◆ What the task requires ◆
Once the line holding "Instruction: Follow the Οικισμοί title link" is found in the entries below, transcribe exactly every line up to and including the one holding "Click the Website heading label", but leave out the pictures.

◆ Study material ◆
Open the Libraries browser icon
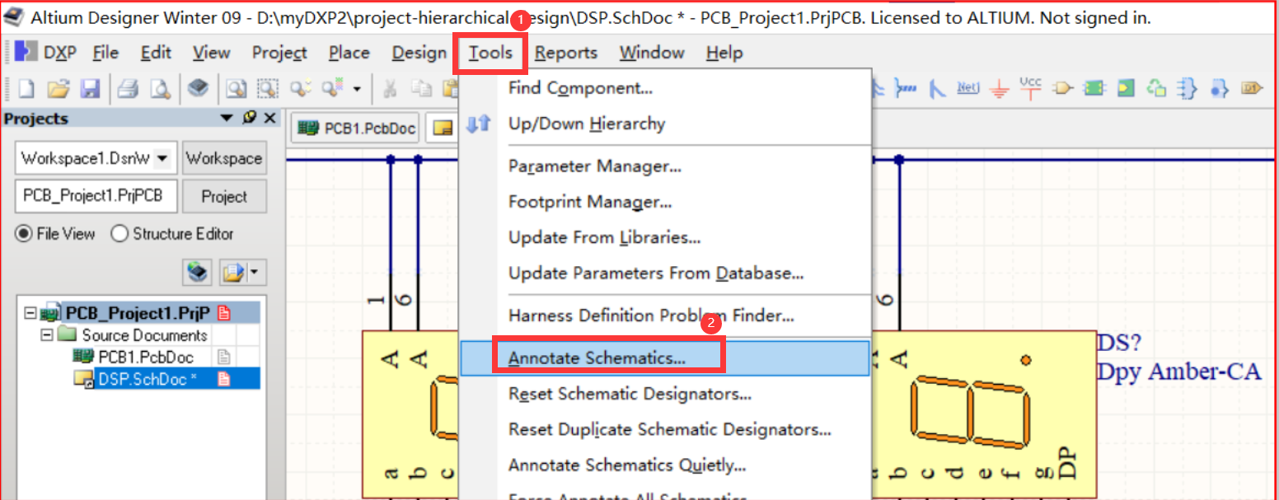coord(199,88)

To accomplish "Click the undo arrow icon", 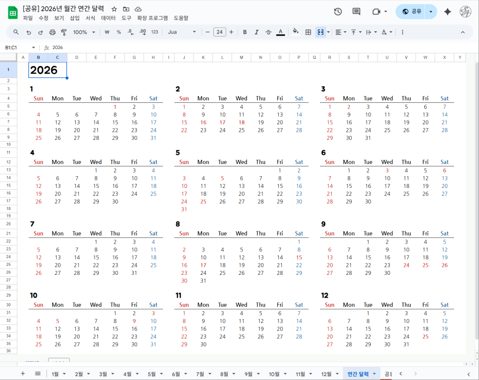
--
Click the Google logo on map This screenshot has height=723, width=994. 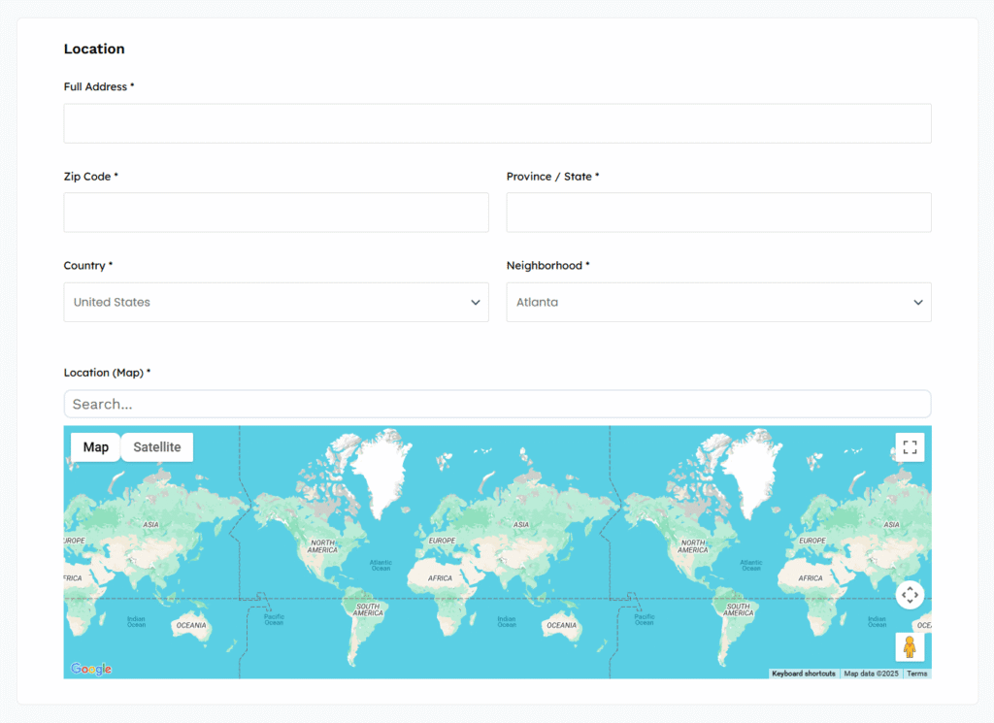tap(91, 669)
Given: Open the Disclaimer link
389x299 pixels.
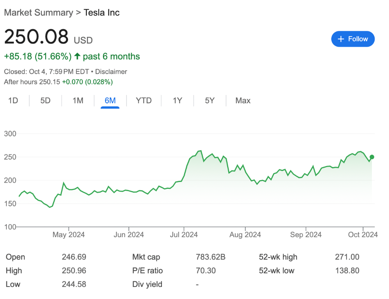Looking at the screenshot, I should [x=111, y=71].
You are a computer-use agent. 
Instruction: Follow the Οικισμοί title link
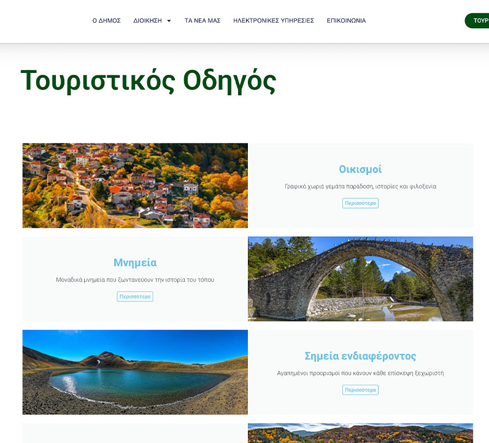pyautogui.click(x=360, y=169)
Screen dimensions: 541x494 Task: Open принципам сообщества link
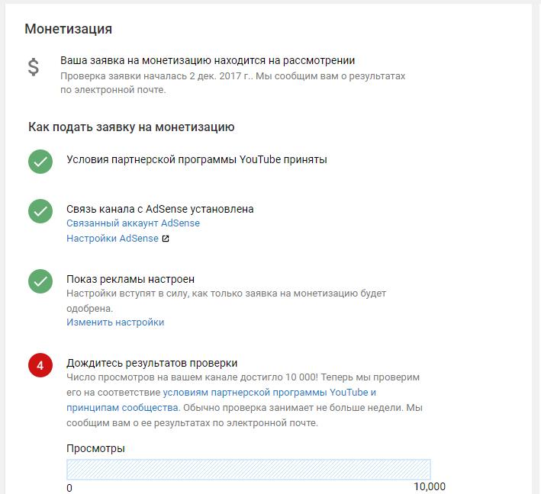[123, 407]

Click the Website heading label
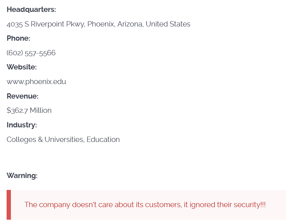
==
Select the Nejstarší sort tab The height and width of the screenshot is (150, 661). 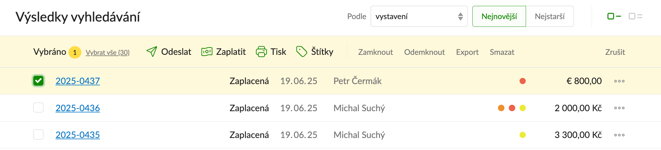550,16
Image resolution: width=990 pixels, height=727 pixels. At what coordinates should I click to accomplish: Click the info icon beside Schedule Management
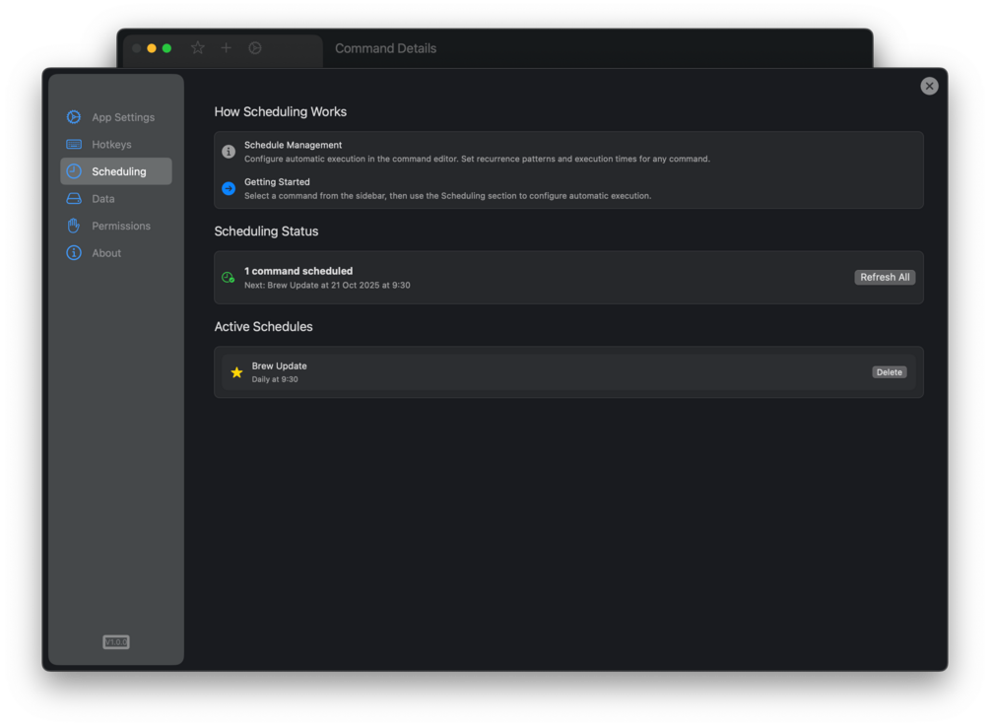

◆ Answer to this exercise ◆
Instruction: Follow the Οικισμοί title link
pyautogui.click(x=360, y=169)
Screen dimensions: 541x494 Task: Open принципам сообщества link
[123, 407]

Click the Website heading label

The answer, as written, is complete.